Bill's Notes

[Industrialblog, July 14, 2004]
On the difference between civil/rites precepts and the moral law of the Old Testament
In this letter to an Episcopal bishop in Hawaii, the letter writer gives a terrific explanation of the New Testament's understanding of the Old Testament law.

One thing same-sex rite proponents in the Episcopal Church have argued is something along the lines of, "If you listen to the laws on homosexuality in Leviticus, you better not be wearing a shirt out of two different kinds of fabrics." This refers to some of the more legalistic prohibitions in the Old Testament.

That "Leviticus doesn't matter anymore" argument of course is rooted in a fundamental misunderstanding of what Jesus did to the law through His incarnation, ministry, crucifixion and resurrection.


[T]he important distinction, worked out in blood and travail through the many European and English religious struggles, [is] between the RITES and CIVIL PRECEPTS of the Old Testament, and the MORAL Commandments. Our church agreed at its founding, in 1801, that the former two are not, but that the latter are, BINDING ON THE CHRISTIAN. That is to say, it is not the ancient social or political order, nor the particular forms of punishment, nor the food rituals, nor the master-slave relationships, nor any "ritual purity" precepts of the Hebrew Bible that we are to follow. But our church's founders agreed, in the Articles of Religion, that in our voluntary actions in our relation to others, we Christians are to follow the MORAL Commandments of the Hebrew Bible (Articles of Religion, VII, BCP p. 869, and in attachment to this e-mail). These articles, I believe, have never been officially rescinded.

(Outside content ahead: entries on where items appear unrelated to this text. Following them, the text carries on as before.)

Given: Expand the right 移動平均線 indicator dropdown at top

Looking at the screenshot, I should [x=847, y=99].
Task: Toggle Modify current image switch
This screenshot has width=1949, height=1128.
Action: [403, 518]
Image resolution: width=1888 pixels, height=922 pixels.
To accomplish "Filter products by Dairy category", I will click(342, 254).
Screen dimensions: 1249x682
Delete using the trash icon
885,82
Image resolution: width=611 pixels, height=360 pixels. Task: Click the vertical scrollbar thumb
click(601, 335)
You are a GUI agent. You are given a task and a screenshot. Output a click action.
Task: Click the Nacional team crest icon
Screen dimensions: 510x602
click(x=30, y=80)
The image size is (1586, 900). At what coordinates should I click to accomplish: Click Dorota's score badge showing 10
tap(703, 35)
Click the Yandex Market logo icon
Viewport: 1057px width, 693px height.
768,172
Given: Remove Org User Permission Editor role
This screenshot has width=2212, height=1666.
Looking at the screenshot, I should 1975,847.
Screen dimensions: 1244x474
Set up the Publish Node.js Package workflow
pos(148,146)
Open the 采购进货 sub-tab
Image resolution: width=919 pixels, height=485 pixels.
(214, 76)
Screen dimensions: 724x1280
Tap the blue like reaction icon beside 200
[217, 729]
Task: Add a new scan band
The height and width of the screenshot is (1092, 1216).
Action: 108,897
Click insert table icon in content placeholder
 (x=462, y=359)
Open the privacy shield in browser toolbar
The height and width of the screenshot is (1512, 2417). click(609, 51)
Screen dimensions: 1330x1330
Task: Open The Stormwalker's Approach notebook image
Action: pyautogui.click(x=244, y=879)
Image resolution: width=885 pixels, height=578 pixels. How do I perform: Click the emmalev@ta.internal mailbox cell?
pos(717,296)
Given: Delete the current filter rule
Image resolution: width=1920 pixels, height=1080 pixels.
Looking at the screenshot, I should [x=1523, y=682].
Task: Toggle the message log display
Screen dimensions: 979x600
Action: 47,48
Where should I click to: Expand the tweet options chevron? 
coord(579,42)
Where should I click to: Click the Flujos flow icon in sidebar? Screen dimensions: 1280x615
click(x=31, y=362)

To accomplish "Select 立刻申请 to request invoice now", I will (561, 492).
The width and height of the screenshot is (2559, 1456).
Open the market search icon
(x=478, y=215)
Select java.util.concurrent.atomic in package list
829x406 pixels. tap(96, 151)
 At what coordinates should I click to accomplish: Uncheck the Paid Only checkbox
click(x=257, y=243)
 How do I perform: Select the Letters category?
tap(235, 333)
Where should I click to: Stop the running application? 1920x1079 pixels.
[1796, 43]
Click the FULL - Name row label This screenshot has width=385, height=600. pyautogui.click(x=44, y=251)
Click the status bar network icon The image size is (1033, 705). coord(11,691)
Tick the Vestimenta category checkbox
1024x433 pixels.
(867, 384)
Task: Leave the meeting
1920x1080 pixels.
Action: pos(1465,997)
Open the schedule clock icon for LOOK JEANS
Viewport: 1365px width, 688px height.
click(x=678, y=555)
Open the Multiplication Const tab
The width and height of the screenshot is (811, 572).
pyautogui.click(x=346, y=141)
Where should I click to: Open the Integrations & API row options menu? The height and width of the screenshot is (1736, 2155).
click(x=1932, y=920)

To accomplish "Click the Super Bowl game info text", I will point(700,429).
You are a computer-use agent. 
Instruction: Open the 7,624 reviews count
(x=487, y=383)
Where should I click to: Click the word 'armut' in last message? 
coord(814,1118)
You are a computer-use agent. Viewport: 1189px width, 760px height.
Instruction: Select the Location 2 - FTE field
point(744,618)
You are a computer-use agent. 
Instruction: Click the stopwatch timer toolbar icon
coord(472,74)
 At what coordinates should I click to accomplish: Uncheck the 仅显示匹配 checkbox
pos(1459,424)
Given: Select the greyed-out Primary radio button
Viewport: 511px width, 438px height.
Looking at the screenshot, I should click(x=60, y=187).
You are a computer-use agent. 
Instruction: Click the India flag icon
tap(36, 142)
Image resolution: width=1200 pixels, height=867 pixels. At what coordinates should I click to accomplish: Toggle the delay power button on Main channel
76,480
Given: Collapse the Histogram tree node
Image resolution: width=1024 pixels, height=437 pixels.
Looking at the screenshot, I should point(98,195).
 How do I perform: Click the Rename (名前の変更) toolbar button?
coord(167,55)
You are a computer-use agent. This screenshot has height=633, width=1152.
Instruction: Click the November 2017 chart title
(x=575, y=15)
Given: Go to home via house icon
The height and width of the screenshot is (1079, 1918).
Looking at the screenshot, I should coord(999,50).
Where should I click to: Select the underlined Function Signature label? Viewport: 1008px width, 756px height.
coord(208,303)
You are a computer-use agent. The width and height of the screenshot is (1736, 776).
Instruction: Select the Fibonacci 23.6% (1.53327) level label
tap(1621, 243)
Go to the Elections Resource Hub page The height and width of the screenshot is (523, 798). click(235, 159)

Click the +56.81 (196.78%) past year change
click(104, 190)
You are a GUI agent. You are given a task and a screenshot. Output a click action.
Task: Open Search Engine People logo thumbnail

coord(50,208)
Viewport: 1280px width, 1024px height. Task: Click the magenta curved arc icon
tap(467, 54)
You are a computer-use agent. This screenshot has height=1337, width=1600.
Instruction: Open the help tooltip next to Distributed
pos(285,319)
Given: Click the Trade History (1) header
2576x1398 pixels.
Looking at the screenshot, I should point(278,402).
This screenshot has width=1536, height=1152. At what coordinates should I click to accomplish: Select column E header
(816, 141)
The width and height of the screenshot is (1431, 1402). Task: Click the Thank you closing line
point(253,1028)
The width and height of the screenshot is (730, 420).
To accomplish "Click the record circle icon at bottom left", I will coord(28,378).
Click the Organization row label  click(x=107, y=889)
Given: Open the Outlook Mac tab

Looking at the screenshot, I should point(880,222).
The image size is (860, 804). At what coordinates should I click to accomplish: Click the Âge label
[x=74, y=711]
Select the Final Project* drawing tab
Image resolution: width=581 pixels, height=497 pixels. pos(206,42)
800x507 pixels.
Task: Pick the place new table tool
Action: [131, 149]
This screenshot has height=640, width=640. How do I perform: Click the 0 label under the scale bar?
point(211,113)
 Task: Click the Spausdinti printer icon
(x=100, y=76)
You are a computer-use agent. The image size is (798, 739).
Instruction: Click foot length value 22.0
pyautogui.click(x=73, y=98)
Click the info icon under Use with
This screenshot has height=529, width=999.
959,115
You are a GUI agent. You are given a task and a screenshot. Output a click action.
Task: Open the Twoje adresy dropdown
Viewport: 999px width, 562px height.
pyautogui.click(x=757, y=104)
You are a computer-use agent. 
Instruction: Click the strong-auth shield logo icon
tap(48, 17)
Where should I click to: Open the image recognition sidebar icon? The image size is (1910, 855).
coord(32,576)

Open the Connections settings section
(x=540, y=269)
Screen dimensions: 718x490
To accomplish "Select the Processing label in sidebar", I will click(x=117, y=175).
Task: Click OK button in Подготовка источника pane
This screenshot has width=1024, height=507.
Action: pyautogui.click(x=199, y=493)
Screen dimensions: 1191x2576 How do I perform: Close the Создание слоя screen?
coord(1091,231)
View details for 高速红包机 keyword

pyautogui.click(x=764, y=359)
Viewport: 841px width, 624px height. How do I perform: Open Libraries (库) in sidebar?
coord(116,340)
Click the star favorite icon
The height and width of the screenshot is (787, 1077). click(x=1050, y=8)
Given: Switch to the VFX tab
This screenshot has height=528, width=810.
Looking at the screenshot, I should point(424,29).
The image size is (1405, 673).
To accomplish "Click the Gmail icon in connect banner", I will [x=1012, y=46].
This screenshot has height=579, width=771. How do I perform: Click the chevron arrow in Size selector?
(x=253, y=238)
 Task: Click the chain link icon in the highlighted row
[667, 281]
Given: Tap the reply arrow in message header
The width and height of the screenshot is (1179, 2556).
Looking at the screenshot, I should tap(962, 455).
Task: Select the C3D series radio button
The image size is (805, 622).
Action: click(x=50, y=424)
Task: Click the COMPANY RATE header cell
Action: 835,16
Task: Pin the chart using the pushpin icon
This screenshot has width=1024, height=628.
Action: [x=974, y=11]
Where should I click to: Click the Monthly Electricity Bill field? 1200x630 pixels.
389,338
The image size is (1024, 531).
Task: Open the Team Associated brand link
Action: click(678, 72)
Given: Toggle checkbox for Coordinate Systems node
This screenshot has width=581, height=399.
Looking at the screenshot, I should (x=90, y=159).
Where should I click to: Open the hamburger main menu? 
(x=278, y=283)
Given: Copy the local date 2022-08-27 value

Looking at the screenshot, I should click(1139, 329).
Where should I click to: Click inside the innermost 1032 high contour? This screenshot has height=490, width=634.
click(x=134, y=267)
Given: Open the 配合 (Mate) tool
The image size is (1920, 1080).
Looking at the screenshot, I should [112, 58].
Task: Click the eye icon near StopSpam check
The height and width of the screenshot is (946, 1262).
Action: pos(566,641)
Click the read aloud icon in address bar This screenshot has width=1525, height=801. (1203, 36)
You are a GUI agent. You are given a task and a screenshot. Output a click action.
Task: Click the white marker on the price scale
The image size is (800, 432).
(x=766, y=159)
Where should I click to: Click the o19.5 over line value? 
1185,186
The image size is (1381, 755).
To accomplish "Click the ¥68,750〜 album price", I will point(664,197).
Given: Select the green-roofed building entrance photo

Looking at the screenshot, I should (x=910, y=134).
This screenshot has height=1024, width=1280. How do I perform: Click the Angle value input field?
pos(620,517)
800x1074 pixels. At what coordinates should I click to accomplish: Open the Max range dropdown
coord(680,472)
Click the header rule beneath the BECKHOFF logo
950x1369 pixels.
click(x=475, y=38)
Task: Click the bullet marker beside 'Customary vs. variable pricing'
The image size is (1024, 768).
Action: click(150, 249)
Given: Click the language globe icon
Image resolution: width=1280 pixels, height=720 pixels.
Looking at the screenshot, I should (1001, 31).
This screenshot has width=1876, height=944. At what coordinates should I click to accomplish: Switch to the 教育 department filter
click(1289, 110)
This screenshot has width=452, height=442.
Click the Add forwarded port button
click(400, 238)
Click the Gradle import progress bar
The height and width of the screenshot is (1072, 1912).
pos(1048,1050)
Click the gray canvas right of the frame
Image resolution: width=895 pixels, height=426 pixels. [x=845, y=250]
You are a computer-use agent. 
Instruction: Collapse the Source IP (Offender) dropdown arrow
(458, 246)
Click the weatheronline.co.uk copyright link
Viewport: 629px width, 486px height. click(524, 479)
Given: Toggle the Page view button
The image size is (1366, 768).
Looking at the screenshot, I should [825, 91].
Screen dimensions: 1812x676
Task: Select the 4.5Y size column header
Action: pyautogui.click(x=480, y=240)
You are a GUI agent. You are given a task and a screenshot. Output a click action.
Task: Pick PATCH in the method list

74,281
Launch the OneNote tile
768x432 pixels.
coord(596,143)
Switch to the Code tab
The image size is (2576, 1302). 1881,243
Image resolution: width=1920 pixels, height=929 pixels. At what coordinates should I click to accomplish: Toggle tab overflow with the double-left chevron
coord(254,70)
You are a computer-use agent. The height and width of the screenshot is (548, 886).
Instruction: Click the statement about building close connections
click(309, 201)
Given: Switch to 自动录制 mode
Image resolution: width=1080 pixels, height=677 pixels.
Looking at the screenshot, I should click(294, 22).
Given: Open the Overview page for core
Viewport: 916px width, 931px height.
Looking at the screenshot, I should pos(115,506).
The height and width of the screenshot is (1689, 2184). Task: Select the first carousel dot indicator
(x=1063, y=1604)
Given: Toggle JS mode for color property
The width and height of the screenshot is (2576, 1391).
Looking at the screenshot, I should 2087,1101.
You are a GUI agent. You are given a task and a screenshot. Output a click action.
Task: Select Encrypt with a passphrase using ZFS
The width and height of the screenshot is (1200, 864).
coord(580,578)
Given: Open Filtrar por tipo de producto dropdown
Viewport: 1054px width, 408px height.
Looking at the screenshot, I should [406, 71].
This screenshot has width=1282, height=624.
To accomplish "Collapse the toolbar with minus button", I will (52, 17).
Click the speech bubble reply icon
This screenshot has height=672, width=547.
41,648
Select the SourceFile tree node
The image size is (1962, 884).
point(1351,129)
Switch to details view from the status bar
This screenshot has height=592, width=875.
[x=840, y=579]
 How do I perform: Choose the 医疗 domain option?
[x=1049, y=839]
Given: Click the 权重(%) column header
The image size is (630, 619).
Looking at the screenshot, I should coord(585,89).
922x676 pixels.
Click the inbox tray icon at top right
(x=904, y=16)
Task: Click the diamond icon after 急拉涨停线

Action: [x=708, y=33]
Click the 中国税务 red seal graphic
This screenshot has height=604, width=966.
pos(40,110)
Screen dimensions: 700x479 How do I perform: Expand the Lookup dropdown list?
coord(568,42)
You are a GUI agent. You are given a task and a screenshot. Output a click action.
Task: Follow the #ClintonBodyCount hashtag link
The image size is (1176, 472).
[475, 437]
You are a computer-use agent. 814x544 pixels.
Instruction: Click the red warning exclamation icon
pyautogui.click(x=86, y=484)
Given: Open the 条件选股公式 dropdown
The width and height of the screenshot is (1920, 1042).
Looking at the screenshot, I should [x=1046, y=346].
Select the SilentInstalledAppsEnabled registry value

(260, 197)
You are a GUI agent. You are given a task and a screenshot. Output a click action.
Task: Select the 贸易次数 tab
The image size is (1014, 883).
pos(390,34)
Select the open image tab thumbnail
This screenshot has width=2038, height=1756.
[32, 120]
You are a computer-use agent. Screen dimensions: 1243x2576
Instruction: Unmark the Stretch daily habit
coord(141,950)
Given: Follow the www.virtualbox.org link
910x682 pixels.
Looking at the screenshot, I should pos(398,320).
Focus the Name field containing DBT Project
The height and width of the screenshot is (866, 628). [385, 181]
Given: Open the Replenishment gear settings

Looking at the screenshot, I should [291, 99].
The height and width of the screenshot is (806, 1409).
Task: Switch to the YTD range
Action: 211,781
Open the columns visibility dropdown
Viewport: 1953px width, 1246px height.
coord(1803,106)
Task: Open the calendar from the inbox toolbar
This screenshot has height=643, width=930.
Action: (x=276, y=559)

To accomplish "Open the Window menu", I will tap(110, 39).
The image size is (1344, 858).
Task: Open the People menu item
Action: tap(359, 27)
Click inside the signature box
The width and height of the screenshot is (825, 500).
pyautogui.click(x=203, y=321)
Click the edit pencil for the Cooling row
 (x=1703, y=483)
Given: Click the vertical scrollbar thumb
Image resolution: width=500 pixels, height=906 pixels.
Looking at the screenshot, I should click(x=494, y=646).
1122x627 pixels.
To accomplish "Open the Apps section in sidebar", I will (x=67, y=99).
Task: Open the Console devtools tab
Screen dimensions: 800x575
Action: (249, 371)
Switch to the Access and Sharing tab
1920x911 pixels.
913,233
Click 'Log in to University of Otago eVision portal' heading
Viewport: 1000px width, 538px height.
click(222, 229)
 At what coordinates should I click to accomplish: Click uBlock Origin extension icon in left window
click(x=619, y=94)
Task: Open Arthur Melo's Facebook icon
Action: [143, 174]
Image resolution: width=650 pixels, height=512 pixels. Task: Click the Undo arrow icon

Christ came not to abolish the law, but to fulfill it. His men, liked David's, plucked grain, and He Himself healed, on the Sabbath. This was His open disregard of certain CIVIL PRECEPTS, namely, what to do or not to do, on a certain day of the week. Christ saved an adulteress from a stoning: but he told her to "go and sin no more." He shamed the judges into withholding an awful, though scriptural, punishment. But He did not tell her that her MORAL sin was no more a sin! Yes, he disregarded the CIVIL PRECEPT that an adulteress should be stoned, yes he disregarded many of the cleanliness RITES, and associated with the unrighteous, but he drove the MORAL understanding of life to a deeper level: lusting in our heart is already adultery!